■ What to produce: Print every line exactly as it appears in the material below.

■ Records for the task:

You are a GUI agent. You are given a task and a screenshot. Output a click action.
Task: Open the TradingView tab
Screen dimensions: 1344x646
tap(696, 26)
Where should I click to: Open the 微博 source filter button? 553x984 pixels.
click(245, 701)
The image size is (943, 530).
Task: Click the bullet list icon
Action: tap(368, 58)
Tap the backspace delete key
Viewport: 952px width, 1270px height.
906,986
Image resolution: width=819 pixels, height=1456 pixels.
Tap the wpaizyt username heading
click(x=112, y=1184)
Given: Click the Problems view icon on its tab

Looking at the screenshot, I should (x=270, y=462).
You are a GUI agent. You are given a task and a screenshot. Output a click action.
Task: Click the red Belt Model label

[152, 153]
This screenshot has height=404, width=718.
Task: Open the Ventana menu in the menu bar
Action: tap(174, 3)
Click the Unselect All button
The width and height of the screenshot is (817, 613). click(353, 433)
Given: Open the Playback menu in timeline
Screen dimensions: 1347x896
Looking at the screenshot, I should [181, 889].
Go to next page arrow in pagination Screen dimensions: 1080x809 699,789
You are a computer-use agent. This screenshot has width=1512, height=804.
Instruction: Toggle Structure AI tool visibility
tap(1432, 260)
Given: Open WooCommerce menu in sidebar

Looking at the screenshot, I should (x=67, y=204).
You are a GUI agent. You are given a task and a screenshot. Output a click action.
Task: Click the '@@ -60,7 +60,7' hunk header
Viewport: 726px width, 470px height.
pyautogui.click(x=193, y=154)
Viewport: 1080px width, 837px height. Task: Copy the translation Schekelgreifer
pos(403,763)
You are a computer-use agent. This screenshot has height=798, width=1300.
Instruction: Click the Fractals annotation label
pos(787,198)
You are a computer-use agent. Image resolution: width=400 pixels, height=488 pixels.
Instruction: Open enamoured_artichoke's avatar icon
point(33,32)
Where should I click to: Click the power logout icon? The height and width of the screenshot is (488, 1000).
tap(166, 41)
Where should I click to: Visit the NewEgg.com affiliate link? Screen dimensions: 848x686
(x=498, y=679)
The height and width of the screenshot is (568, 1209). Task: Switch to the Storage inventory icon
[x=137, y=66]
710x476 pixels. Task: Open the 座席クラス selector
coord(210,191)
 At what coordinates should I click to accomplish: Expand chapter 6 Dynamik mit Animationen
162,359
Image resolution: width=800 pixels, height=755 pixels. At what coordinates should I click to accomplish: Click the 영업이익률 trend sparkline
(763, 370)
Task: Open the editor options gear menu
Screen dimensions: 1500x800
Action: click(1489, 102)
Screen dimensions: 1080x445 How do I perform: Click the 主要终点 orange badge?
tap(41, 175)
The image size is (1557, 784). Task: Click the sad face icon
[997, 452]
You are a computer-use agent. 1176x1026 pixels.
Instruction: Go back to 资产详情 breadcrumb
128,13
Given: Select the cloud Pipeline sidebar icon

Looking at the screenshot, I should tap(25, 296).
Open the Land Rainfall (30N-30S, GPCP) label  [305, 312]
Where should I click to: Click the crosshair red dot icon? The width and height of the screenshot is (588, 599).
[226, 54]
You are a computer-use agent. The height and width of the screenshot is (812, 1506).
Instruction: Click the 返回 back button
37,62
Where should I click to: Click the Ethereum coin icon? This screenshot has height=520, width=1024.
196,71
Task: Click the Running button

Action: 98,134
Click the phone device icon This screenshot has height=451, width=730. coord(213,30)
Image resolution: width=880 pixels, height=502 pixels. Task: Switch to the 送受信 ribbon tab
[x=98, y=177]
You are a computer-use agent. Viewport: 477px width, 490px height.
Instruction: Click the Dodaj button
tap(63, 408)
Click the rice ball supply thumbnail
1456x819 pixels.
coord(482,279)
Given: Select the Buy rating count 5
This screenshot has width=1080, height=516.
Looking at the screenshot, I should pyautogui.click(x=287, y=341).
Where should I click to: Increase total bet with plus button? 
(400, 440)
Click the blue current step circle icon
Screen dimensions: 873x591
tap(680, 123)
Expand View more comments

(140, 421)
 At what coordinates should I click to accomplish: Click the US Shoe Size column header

■ Exercise answer:
You are a GUI agent. You are given a task and a screenshot. Output a click action.
Task: Open the TradingView tab
Screen dimensions: 1344x646
tap(696, 26)
Where should I click to: Open the 微博 source filter button? 553x984 pixels.
click(245, 701)
The image size is (943, 530).
Task: Click the bullet list icon
Action: tap(368, 58)
Tap the backspace delete key
Viewport: 952px width, 1270px height.
906,986
Image resolution: width=819 pixels, height=1456 pixels.
Tap the wpaizyt username heading
click(x=112, y=1184)
Given: Click the Problems view icon on its tab

Looking at the screenshot, I should (x=270, y=462).
You are a GUI agent. You are given a task and a screenshot. Output a click action.
Task: Click the red Belt Model label

[152, 153]
This screenshot has height=404, width=718.
Task: Open the Ventana menu in the menu bar
Action: tap(174, 3)
Click the Unselect All button
The width and height of the screenshot is (817, 613). click(353, 433)
Given: Open the Playback menu in timeline
Screen dimensions: 1347x896
Looking at the screenshot, I should [181, 889].
Go to next page arrow in pagination Screen dimensions: 1080x809 699,789
You are a computer-use agent. This screenshot has width=1512, height=804.
Instruction: Toggle Structure AI tool visibility
tap(1432, 260)
Given: Open WooCommerce menu in sidebar

Looking at the screenshot, I should (x=67, y=204).
You are a GUI agent. You are given a task and a screenshot. Output a click action.
Task: Click the '@@ -60,7 +60,7' hunk header
Viewport: 726px width, 470px height.
pyautogui.click(x=193, y=154)
Viewport: 1080px width, 837px height. Task: Copy the translation Schekelgreifer
pos(403,763)
You are a computer-use agent. This screenshot has height=798, width=1300.
Instruction: Click the Fractals annotation label
pos(787,198)
You are a computer-use agent. Image resolution: width=400 pixels, height=488 pixels.
Instruction: Open enamoured_artichoke's avatar icon
point(33,32)
Where should I click to: Click the power logout icon? The height and width of the screenshot is (488, 1000).
tap(166, 41)
Where should I click to: Visit the NewEgg.com affiliate link? Screen dimensions: 848x686
(x=498, y=679)
The height and width of the screenshot is (568, 1209). Task: Switch to the Storage inventory icon
[x=137, y=66]
710x476 pixels. Task: Open the 座席クラス selector
coord(210,191)
 At what coordinates should I click to accomplish: Expand chapter 6 Dynamik mit Animationen
162,359
Image resolution: width=800 pixels, height=755 pixels. At what coordinates should I click to accomplish: Click the 영업이익률 trend sparkline
(763, 370)
Task: Open the editor options gear menu
Screen dimensions: 1500x800
Action: click(1489, 102)
Screen dimensions: 1080x445 How do I perform: Click the 主要终点 orange badge?
tap(41, 175)
The image size is (1557, 784). Task: Click the sad face icon
[997, 452]
You are a computer-use agent. 1176x1026 pixels.
Instruction: Go back to 资产详情 breadcrumb
128,13
Given: Select the cloud Pipeline sidebar icon

Looking at the screenshot, I should tap(25, 296).
Open the Land Rainfall (30N-30S, GPCP) label  [305, 312]
Where should I click to: Click the crosshair red dot icon? The width and height of the screenshot is (588, 599).
[226, 54]
You are a computer-use agent. The height and width of the screenshot is (812, 1506).
Instruction: Click the 返回 back button
37,62
Where should I click to: Click the Ethereum coin icon? This screenshot has height=520, width=1024.
196,71
Task: Click the Running button

Action: 98,134
Click the phone device icon This screenshot has height=451, width=730. coord(213,30)
Image resolution: width=880 pixels, height=502 pixels. Task: Switch to the 送受信 ribbon tab
[x=98, y=177]
You are a computer-use agent. Viewport: 477px width, 490px height.
Instruction: Click the Dodaj button
tap(63, 408)
Click the rice ball supply thumbnail
1456x819 pixels.
coord(482,279)
Given: Select the Buy rating count 5
This screenshot has width=1080, height=516.
Looking at the screenshot, I should pyautogui.click(x=287, y=341).
Where should I click to: Increase total bet with plus button? 
(400, 440)
Click the blue current step circle icon
Screen dimensions: 873x591
tap(680, 123)
Expand View more comments

(140, 421)
 At what coordinates should I click to accomplish: Click the US Shoe Size column header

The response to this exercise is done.